An American journalistic icon passed away yesterday. Ben Bradlee was the editor of the Washington Post during Bob Woodward and Carl Bernstein’s investigative reporting that was to become Watergate. Bradlee was the quintessential well-heeled news junkie with one foot on a banana peel and the other cemented firmly on the first step of the Lincoln Memorial: “with firmness in the right as God gives us to see the right.”
Bradlee was infamous for making it known that being, “right” is what mattered more than the means to knowing you were right. Getting it right wasn’t easy, and it wasn’t without mistakes. But getting it right mattered more than anything else.

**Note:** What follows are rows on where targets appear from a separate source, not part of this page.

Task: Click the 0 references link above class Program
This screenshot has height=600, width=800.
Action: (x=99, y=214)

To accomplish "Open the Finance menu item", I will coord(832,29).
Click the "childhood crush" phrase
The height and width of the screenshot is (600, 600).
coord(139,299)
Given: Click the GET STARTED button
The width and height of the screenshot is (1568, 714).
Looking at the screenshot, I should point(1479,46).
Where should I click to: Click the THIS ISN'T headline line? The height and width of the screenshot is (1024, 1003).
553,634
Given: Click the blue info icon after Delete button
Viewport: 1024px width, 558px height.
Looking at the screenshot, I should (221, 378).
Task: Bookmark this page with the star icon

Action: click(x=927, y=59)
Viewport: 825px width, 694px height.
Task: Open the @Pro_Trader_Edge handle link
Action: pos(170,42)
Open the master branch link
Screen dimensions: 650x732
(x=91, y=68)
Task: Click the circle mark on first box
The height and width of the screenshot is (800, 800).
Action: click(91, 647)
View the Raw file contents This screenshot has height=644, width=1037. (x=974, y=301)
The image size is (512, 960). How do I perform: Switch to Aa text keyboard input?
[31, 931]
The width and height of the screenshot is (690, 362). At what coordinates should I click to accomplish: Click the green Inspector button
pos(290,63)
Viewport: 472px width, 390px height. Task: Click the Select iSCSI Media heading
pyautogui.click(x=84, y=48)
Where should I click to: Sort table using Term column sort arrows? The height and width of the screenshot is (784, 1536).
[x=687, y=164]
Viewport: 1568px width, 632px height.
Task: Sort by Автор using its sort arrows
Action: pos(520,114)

Who can watch any news network today and feel even the slightest bit of confidence that getting it right is what really matters? Getting it first matters. Getting it with images matters. Getting it in a surreptitious fashion matters. Getting it right? Sure, why not if that doesn’t cost any more.
In the 1976 movie, All the President’s Men (based upon Woodward and Bernstein’s book of the same name) Jason Robards won an Academy Award for his performance portraying Mr. Bradlee. Last year Bradlee was awarded the Presidential Medal of Freedom.
I know I am being scornfully satirical and disingenuous in discounting the many journalists who still emulate Bradlee’s commitment to getting it right. Their inability to attract a larger audience that shares such an interest is a cultural reality beyond their control.
And yet how ironic is it that as we sit here in 2014 some of us are nostalgic for one of the darkest periods in American political history because we long for the truth – even when the truth might not be something we want to hear, or accept.